Paru initialement sous le titre Les Holocaustes en 1976, Le Sommeil de la raison est un recueil de six nouvelles dont le nouveau titre s'inspire d'une gravure de Francisco Goya (Le Sommeil de la raison engendre des monstres). Six textes qui - pour reprendre les propos de l’éditeur - sont des « récits cruels et suprêmement raffinés », emportant le lecteur dans des lieux souvent mystérieux à Madrid, Paris ou en Indonésie.

La nouvelle donnant son titre au recueil, se déroule dans un institut tenu par des nonnes où sont recueillis des monstres humains (genre Freaks, le film) et se termine en une sorte de bacchanale effrayante. Le Prix des choses, parle d’opium et de prostitution enfantine en Indonésie. Dans Tel père, telle fille, une jeune fille prend pour amantes les jeunes maitresses de son père… Image en gris, nous entraine dans un palais abandonné, de très jeunes enfants sont assassinés, il y a une naine rabougrie et c’est franchement angoissant !

Ces quelques exemples trop résumés ne disent rien du bouquin, ou du moins la seule chose que vous pouvez en retenir c’est que comme dans toute l’œuvre de l’écrivaine, on baigne dans des atmosphères cruelles, inquiétantes, où la perversion n’est jamais loin, la morale distendue à outrance.

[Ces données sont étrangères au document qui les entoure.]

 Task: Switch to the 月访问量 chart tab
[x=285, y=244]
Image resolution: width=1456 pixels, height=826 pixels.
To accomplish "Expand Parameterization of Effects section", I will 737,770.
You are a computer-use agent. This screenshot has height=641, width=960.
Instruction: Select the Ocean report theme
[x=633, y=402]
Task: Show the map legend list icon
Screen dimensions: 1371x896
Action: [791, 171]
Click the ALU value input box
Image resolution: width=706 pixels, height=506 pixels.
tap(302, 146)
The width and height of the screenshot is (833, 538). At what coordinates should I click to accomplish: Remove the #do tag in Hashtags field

Ce qu’aucun billet ou critique ne pourra réellement vous faire apprécier tant que vous ne l’aurez pas lue, c’est le style de Gabrielle Wittkop. Un vocabulaire luxuriant, des mots recherchés, un phrasé époustouflant, bref une écriture absolument hors du commun qui requiert une attention soutenue de la part du lecteur. Néanmoins, je ne recommanderais pas ce livre pour découvrir l’auteure car il a parfois, les défauts de sa qualité décrite précédemment : Le Ventre, m’a paru à peu près incompréhensible ! Et même dans les autres nouvelles, certaines phrases sont tellement tarabiscotées ou chantournées qu’elles sont loin d’être claires.

Il faut absolument lire cette écrivaine et j’ai déjà chroniqué deux autres de ses livres, mais ne commencez pas par celui-ci.